1. DNA聚合酶的选择。市面上有多种DNA聚合酶可供选择,他们的特性也各有不同。因此你需要选择*适合自己实验需要的产品。通常我们将DNA聚合酶分为高保真性聚合酶和普通的Taq聚合酶。如果你希望得到没有任何突变的PCR产物,那应当选择高保真聚合酶。若你只是希望判断特异性序列的存在与否,那普通的Taq聚合酶已经足够。另外要注意的一点是,进行T载体连接的时候,要了解高保真的聚合酶所得的产物是没有A末端的,因此你在T载体连接之前需要进行加A反应。或者直接选用普通的Taq聚合酶。
2. 引物。引物特异性会影响到PCR反应成功的可能性,好的引物设计对PCR成功至关重要。设计引物时,有以下几条原则需要谨慎考虑:
1. 引物长度。通常PCR引物长度在18-22个碱基之间。这对引物的特异性以及退火温度而言均已足够。

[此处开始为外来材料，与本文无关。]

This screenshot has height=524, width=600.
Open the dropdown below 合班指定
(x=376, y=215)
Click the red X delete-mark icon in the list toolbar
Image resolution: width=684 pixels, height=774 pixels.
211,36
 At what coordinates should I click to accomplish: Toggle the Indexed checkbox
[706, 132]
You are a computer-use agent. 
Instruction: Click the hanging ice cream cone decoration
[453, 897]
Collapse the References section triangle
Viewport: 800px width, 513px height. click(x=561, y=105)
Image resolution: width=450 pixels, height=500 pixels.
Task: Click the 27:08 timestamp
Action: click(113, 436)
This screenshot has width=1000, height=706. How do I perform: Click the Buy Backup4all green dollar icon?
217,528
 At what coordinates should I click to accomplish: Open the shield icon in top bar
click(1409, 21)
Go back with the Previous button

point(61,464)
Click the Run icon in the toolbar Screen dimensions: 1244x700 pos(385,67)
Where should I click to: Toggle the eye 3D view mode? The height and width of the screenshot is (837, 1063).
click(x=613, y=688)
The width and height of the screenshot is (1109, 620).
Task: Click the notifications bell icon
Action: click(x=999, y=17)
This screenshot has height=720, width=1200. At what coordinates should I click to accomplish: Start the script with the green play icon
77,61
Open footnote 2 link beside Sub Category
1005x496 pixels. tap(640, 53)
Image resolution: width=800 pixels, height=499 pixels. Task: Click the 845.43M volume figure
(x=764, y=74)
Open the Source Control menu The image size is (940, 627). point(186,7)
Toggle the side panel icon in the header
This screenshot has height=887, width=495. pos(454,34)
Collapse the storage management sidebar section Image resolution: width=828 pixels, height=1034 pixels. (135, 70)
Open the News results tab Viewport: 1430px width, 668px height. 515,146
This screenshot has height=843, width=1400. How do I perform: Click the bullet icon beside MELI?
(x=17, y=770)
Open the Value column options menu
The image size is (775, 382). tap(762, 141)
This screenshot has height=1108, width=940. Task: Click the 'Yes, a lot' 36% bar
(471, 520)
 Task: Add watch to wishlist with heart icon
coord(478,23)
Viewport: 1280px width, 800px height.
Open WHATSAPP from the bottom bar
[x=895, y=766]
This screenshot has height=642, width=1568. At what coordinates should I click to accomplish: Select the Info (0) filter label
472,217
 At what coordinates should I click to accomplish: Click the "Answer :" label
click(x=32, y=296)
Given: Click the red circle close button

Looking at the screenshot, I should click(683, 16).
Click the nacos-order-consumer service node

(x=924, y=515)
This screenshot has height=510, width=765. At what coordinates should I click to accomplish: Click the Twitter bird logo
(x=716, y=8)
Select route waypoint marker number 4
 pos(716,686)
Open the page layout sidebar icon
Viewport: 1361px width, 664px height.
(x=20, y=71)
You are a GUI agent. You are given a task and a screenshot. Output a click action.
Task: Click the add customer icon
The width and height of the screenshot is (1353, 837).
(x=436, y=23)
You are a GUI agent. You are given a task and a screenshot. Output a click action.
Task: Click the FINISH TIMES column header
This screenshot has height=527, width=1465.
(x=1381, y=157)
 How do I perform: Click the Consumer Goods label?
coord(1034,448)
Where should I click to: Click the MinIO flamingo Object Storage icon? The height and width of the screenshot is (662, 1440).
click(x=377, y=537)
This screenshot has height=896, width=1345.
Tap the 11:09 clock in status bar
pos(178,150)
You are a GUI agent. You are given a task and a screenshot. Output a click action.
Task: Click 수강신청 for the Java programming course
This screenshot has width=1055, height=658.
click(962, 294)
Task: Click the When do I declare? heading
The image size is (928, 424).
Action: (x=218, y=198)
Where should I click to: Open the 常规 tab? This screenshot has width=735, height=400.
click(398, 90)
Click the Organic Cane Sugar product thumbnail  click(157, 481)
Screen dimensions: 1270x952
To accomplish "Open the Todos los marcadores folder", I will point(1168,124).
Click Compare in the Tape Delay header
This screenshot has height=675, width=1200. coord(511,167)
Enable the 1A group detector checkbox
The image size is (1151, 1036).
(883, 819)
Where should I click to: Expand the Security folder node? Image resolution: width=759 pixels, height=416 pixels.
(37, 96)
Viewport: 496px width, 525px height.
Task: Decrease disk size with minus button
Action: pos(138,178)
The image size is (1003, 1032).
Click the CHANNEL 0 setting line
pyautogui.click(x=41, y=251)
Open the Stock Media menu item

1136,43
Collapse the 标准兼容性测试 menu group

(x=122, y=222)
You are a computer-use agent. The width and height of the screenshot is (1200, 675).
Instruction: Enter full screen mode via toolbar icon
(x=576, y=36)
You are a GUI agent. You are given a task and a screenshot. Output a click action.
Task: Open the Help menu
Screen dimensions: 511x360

2. 解链温度Tm。Tm值的定义是使得一半双链DNA解螺旋成为单链DNA的温度。引物的Tm值通常要在52-58度之间。
3. GC含量。*适合的GC含量为40-60%。
就目前而言很多软件都可以用来设计引物,如primer5和Oligo。通常这些软件设计得到的引物均可以满足需要。